## What is being asked
Reproduce the material from its first line up to and including the line with "489x289 pixels. coord(191,60)". Leave the pictures out of your answer.

Start Task inputs

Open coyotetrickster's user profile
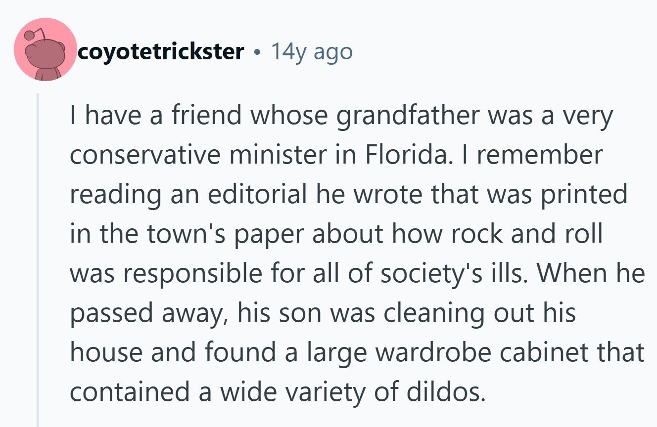 [x=161, y=51]
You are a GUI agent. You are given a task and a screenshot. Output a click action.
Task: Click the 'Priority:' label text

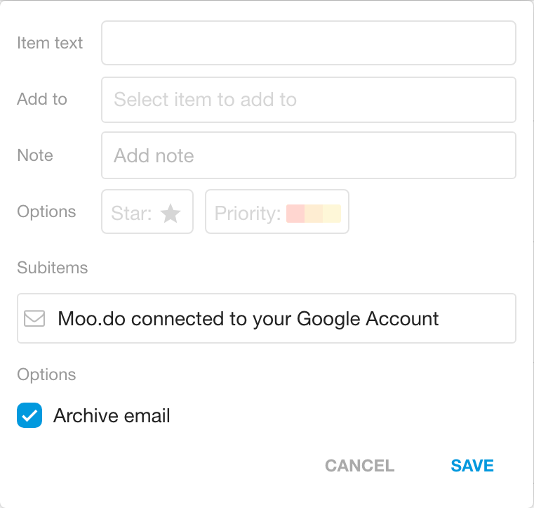248,214
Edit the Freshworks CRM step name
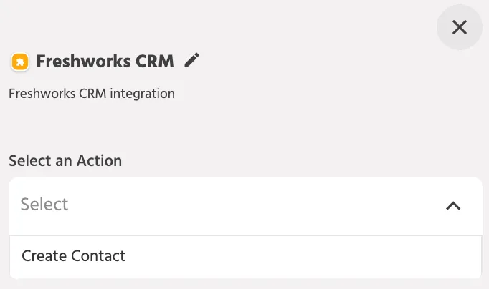489x289 pixels. coord(191,60)
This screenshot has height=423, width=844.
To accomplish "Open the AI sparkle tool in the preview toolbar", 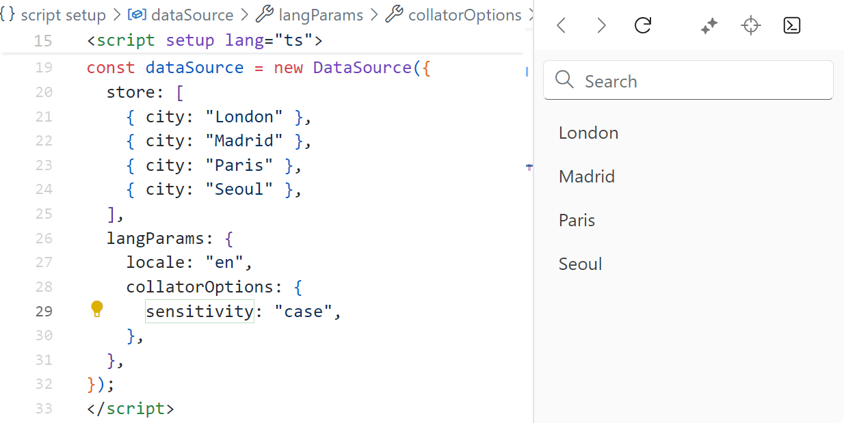I will (x=709, y=25).
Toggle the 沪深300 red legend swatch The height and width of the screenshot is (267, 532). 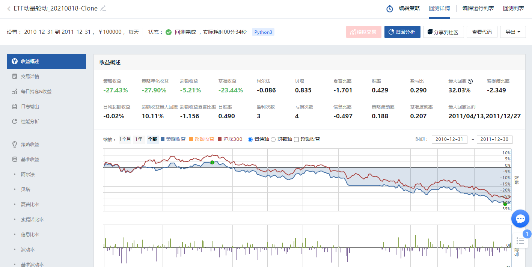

End Task inputs

## Answer to this exercise
Open coyotetrickster's user profile
 [x=161, y=51]
You are a GUI agent. You are given a task and a screenshot. Output a click action.
Task: Click the 'Priority:' label text

248,214
Edit the Freshworks CRM step name
489x289 pixels. coord(191,60)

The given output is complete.